==== PAGE EXCERPT ====
# viv environment control units



## s6t6nic6l (May 15, 2010)

thinking of having one of these shipped over which will cost me about £333 which is quite reasonable for what I want with extras I need and shipping costs inc:

EcoZone Vivarium - Vivarium Controllers provide Naturalistic Habitats for Reptiles and Herps. Programmable proportional Temperature, Lighting, and Mister Control

but one is wondering what UK variants there is, if any, that has all this functionality so that if any problems arise with this one :blah::blah::blah:


----------



## bigd_1 (May 31, 2011)

think the closet to that will be the prime 2


----------



## _simon_ (Nov 27, 2007)

Yep, very happy with my prime 2 but that Ecozone has the extra features I hope microclimate can add to the prime range in the not too distant future!


----------



## _simon_ (Nov 27, 2007)

Speaking to Paul at Microclimate it seems the prime 2 can do more than I realised. Looks like we might be able to recreate sunrise and sunset with ramping and there is a cooling option. I'll post when I have more info / tried it.


----------



## s6t6nic6l (May 15, 2010)

_simon_ said:


> Yep, very happy with my prime 2 but that Ecozone has the extra features *I hope microclimate can add to the prime range in the not too distant future*!


an imminent, aesthetically nice unit with an informative FPD and extra features may well be worth a look.



_simon_ said:


> Speaking to Paul at Microclimate it seems the prime 2 can do more than I realised. Looks like we might be able to recreate sunrise and sunset with ramping and there is a cooling option. *I'll post when I have more info / tried it*.


thanks but not necessary here.

seems the only option is to import such a featured controller with all the needs one would require for complete automation of an enclosure.


----------



## _simon_ (Nov 27, 2007)

Be sure to do us a full review if you buy one, very interested. Watch out for import tax when buying from the US.


----------



## reptiles-ink (Nov 4, 2006)

The main problem you will have is that unit doesn't operate with 240v so you will need to run it via a dropper to lower the voltage to 110v and make sure that everything you connect to it will also work with 110v.


----------



## s6t6nic6l (May 15, 2010)

_simon_ said:


> Be sure to do us a full review if you buy one, very interested. Watch out for import tax when buying from the US.


i'll leave that for the experts to report on and I will just give it a mention on a build thread probably on what it will be performing



reptiles-ink said:


> The main problem you will have is that unit doesn't operate with 240v so you will need to run it via a dropper to lower the voltage to 110v and make sure that everything you connect to it will also work with 110v.


EcoZone Vivarium - Detail


I was really hopeful of finding something very similar over here :devil:


----------



## cold blooded beast (Mar 17, 2011)

http://www.reptileforums.co.uk/forums/habitat/718780-ecozone-ez400.html

Current model is the Eco500......


----------



## cold blooded beast (Mar 17, 2011)

reptiles-ink said:


> The main problem you will have is that unit doesn't operate with 240v so you will need to run it via a dropper to lower the voltage to 110v and make sure that everything you connect to it will also work with 110v.
====
_OBJECTIVES_
- A) From the vivarium controller thread, write out the passage word for word, starting with "## bigd_1 (May" and going on through "too distant future!".
- B) Answer these questions from the vivarium controller thread:
(i) About how much does s6t6nic6l expect the imported unit to cost, with extras and shipping included?
(ii) Which controller does bigd_1 name as the closest to it?
(iii) According to reptiles-ink, to what voltage must a dropper lower the supply?
The material that comes after this plays no part in it.
==== MATERIAL PROVIDED ====
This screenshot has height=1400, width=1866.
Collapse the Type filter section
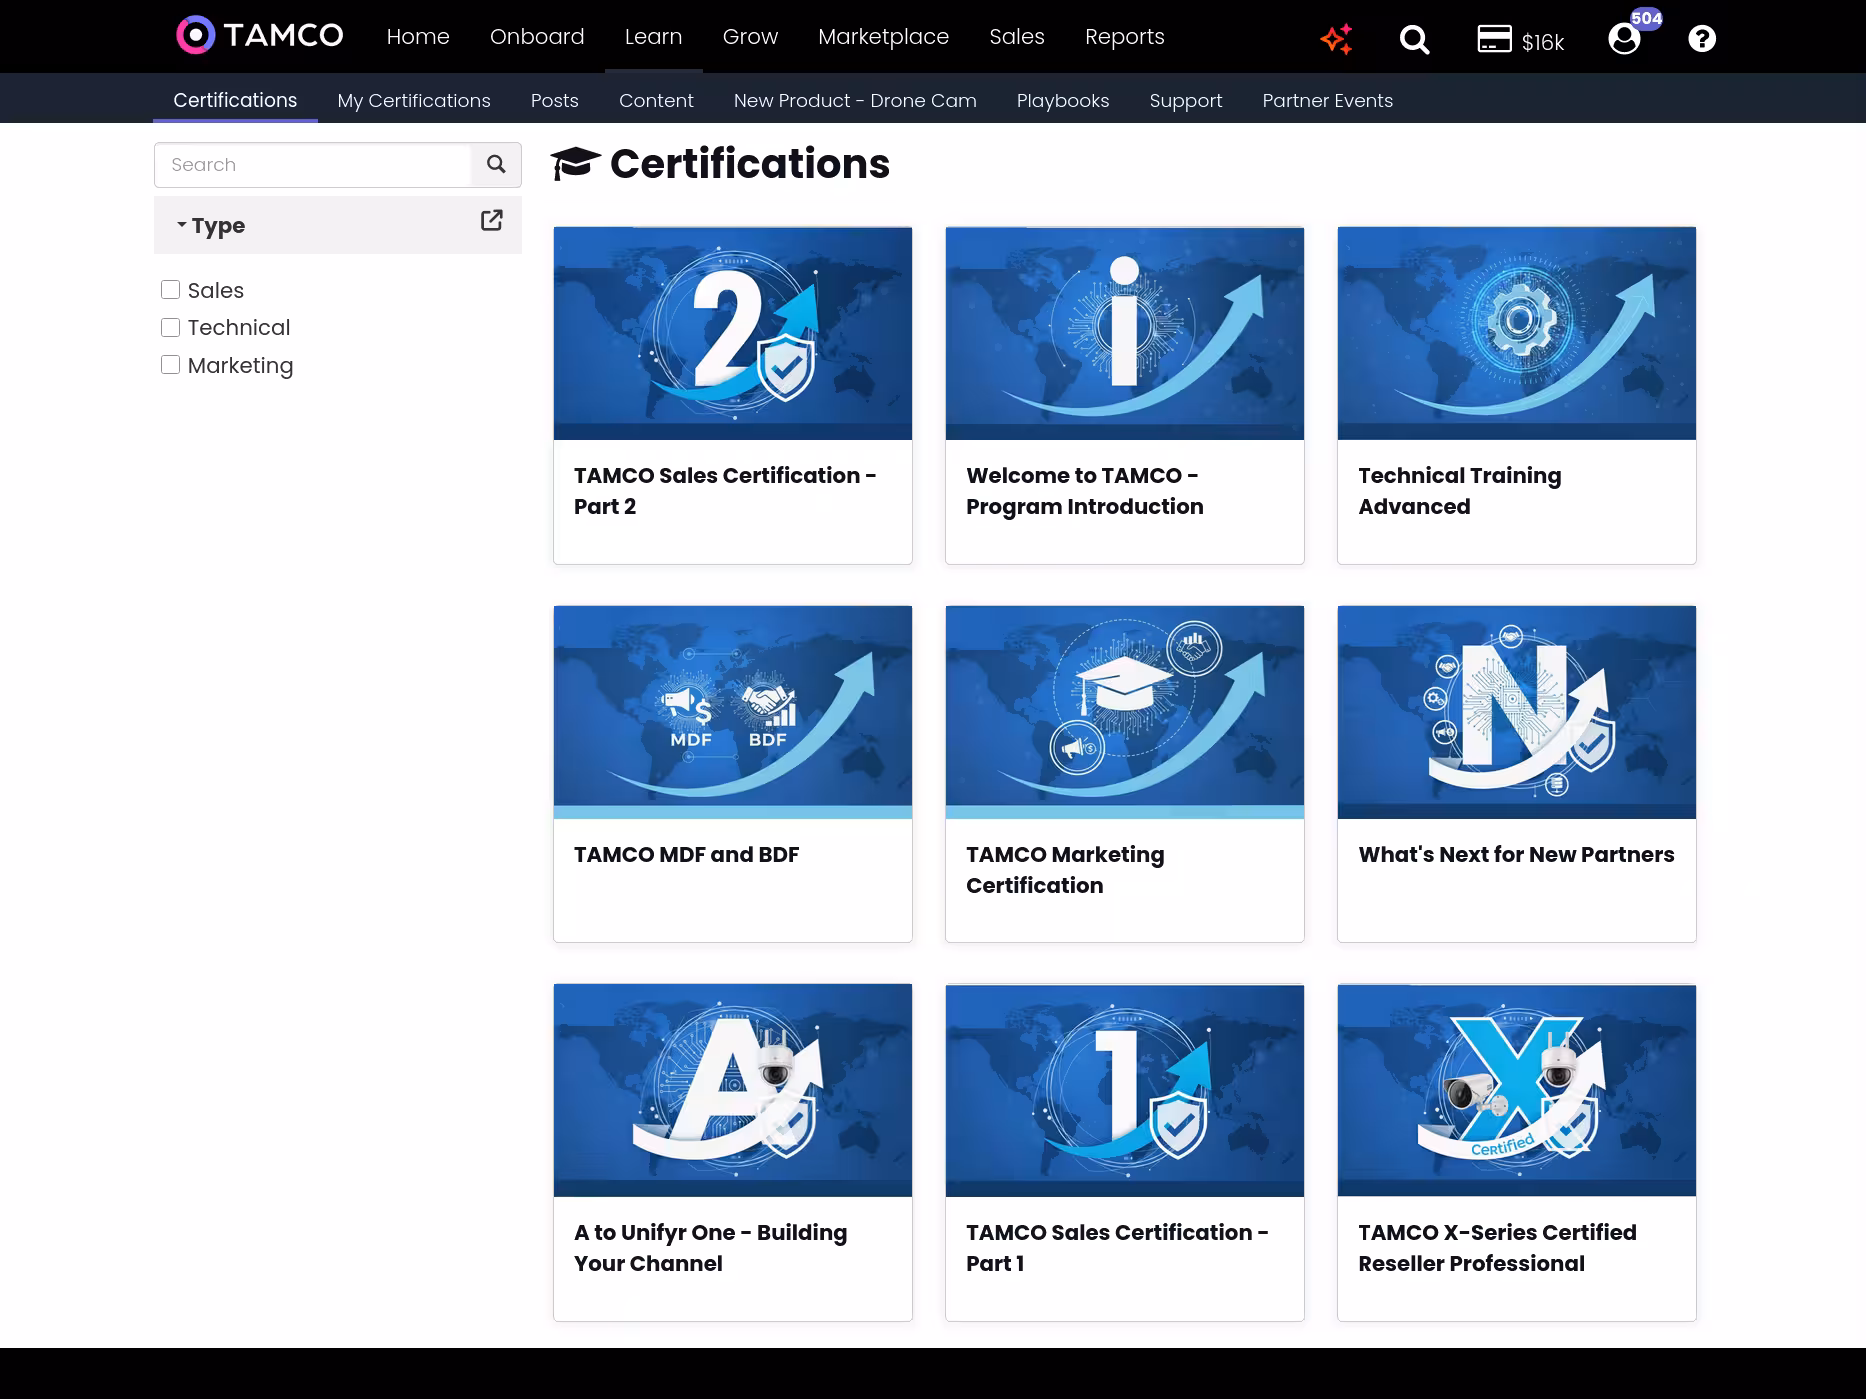tap(211, 226)
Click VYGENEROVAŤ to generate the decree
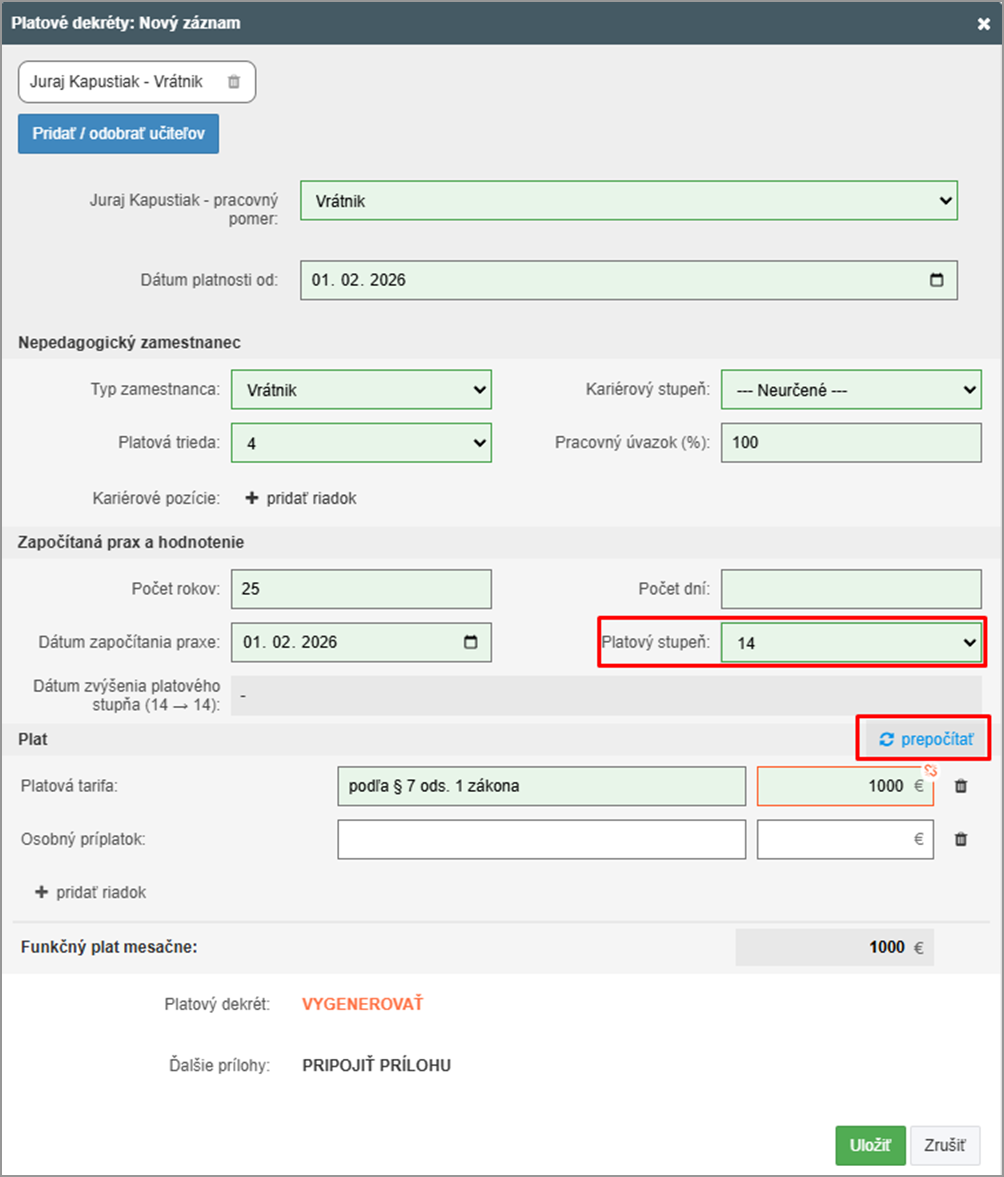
====
_ANSWERS TO THE TASKS_
- A)
## bigd_1 (May 31, 2011)

think the closet to that will be the prime 2


----------



## _simon_ (Nov 27, 2007)

Yep, very happy with my prime 2 but that Ecozone has the extra features I hope microclimate can add to the prime range in the not too distant future!

- B)
(i) About £333.
(ii) The prime 2.
(iii) 110v.